After evaluating the significance of G×E interactions at the variant level, we determined the order of importance of G×E interaction terms by backward elimination from the regression model with all G×E interaction terms. Specifically, we repeatedly removed the G×E interaction term with the least improvement in the likelihood of the linear regression model or the largest Wald P value of the Firth logistic regression model. After removing all G×E interaction terms, we brought back the G×E interaction terms one by one in the order of their importance if the model fit was improved with a P value less than 0.05 (likelihood ratio test). We considered that the environmental factors contributed to G×E interactions if the corresponding interaction terms were included in the final model. In principle, this approach selects more parsimonious sets of environments than the Akaike information criterion and can determine the top environment contributing to individual G×E interactions.
We used the first 20 genetic principal components, genotype array, age2, age × sex and age2 × sex as covariates for the UKB. For the other cohorts, we used the first ten principle components, age2, age × sex and age2 × sex as covariates. Age and sex, as well as other environmental factors, were included as the interaction terms with genotypes, and the variables used for interaction terms were automatically included as covariates. We also included the status of the target diseases in BBJ as covariates for quantitative traits and overall survival. We included the status of statin medication as an additional covariate for metabolome measurements. For sex-specific diseases in the phenome-wide association study, we excluded sex from the environmental factors and age × sex and age2 × sex from covariates.

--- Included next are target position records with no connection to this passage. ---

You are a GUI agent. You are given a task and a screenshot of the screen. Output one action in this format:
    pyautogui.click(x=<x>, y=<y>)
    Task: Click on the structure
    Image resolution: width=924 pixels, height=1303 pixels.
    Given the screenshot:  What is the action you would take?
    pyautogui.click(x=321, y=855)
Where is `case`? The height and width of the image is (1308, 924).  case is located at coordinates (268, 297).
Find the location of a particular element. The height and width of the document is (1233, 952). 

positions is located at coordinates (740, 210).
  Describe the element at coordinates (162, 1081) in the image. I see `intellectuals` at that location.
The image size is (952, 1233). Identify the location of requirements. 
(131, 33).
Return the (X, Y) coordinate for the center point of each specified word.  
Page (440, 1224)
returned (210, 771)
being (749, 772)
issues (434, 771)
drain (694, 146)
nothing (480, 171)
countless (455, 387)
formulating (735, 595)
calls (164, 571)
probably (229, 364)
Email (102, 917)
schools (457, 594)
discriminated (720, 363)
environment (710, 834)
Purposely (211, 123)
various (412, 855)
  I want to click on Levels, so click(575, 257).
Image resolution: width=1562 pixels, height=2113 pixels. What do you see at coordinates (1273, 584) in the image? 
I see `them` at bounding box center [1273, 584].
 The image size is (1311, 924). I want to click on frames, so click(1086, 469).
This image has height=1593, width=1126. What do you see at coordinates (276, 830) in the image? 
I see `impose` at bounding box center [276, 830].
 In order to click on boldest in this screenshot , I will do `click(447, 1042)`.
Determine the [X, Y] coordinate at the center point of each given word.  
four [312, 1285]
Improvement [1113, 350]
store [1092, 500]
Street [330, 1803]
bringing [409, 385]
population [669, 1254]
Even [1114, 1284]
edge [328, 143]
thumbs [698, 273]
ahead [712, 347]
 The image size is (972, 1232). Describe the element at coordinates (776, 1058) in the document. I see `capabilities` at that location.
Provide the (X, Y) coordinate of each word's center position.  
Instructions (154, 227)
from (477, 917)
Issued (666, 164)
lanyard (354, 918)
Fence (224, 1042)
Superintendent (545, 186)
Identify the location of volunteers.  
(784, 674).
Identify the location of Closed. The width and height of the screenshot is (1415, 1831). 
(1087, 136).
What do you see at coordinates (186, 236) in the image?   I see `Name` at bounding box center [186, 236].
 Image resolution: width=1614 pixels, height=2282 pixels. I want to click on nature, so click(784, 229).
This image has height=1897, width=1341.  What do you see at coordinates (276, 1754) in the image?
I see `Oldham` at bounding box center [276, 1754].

Following that previous cross-population GWAS used the distance-based locus definition21, we defined that the genome-wide significant variants were in the same locus if their distance was less than 500 kbp. For the genome-wide G×E interaction tests on the proteome and metabolome, we first targeted 56 lead variants of clinical G×E interactions, including those identified by meta-analyses. We then extended the targets on the metabolome to (1) genotyped variants in each cohort, (2) HapMap3 variants and (3) the variants targeted by the meta-analysis across BBJ and UKB, to reduce the computational cost. After defining the metabolome G×E loci based on their distance as above, we merged the metabolome G×E loci if they overlapped with the same locus defined for the clinical traits. See Supplementary Methods for further methodological details.
Ethics statement
This study was approved by the ethics committee of the University of Osaka (approval no. 734-18) and the ethics committee of the Graduate School of Medicine, the University of Tokyo (2023405G-(4)).
Reporting summary
Further information on research design is available in the Nature Portfolio Reporting Summary linked to this article.